Dataset entries:
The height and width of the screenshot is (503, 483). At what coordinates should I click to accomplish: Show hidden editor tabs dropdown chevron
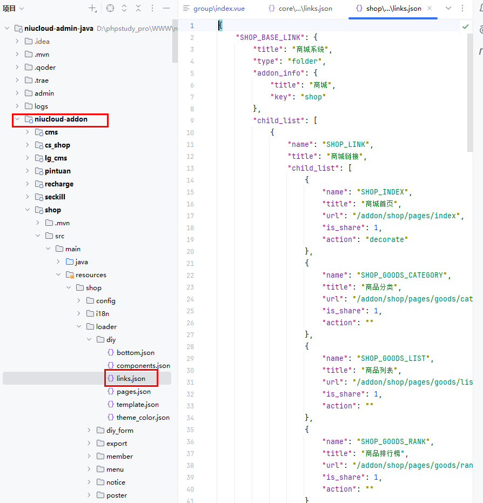pos(448,8)
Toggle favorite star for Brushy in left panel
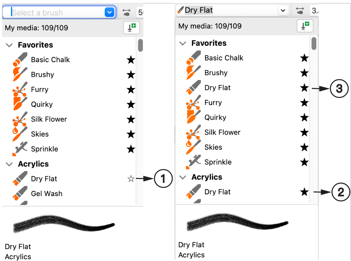351x261 pixels. (x=131, y=75)
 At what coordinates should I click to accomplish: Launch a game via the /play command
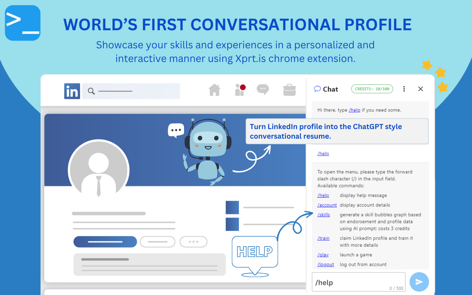click(323, 255)
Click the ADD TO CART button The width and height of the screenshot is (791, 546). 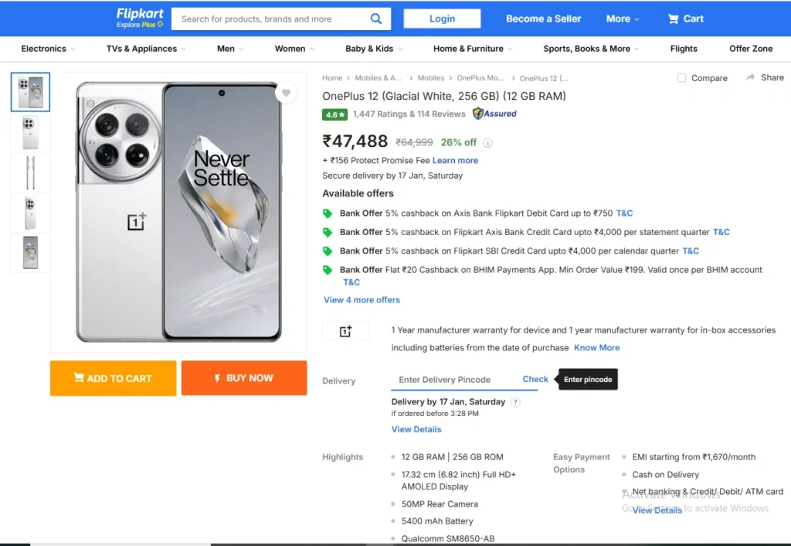[x=114, y=378]
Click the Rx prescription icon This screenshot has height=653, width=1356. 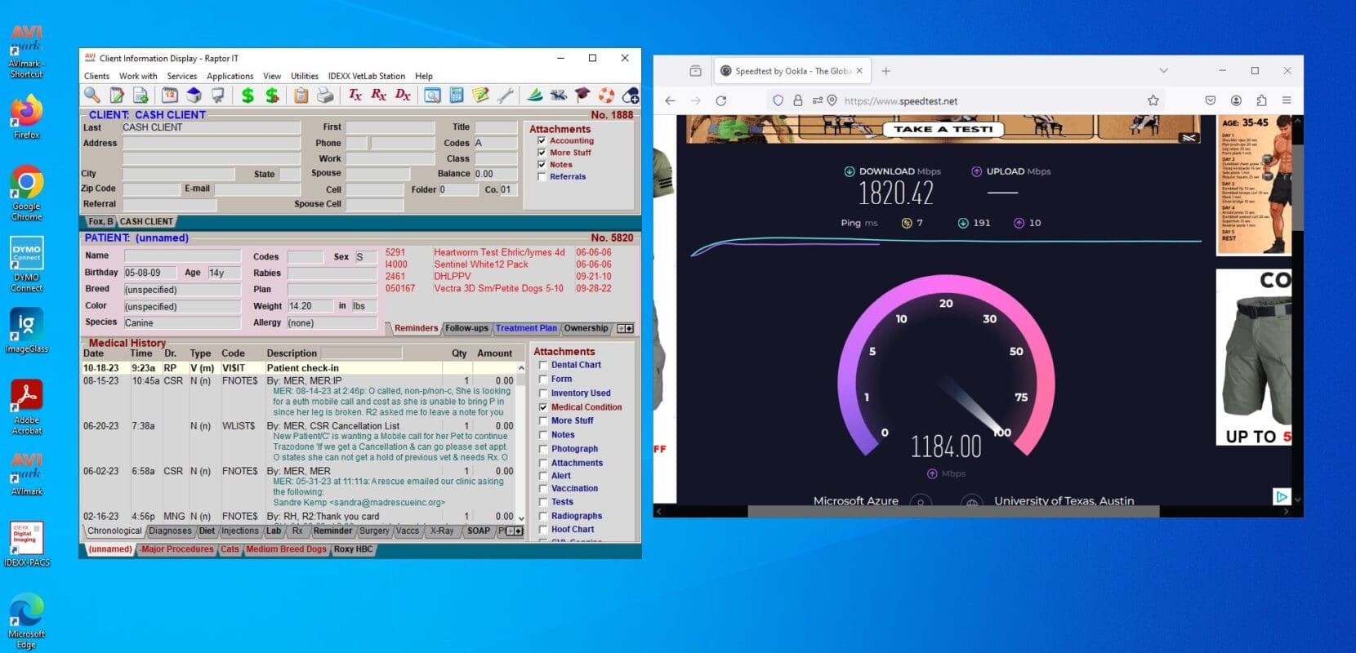click(x=378, y=96)
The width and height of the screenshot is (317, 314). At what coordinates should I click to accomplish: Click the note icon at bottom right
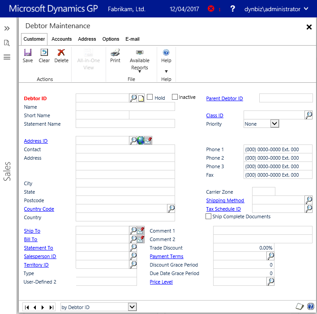(x=300, y=307)
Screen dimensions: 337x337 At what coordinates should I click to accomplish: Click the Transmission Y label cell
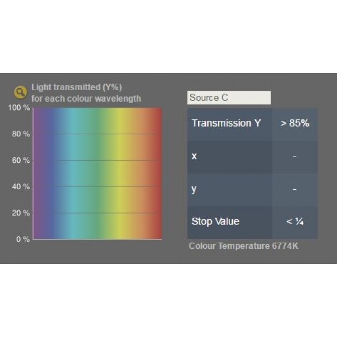[230, 124]
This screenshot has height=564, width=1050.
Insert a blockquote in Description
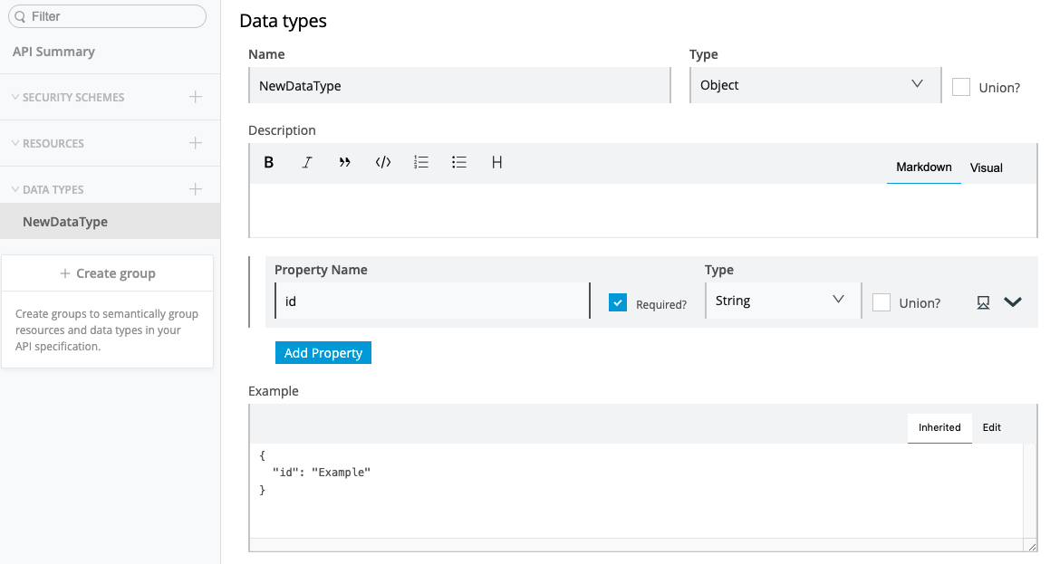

*AIM OF THE EXERCISE*: Only the lines from the one that holds "The width and height of the screenshot is (317, 314)." through the end of the records above should be printed again, exactly as they are. Leave out the pictures.

*FINAL ANSWER*:
The width and height of the screenshot is (317, 314). At what coordinates should I click to accomplish: Click the note icon at bottom right
(x=300, y=307)
Screen dimensions: 337x337 At what coordinates should I click to accomplish: Click the Transmission Y label cell
[230, 124]
This screenshot has height=564, width=1050.
Insert a blockquote in Description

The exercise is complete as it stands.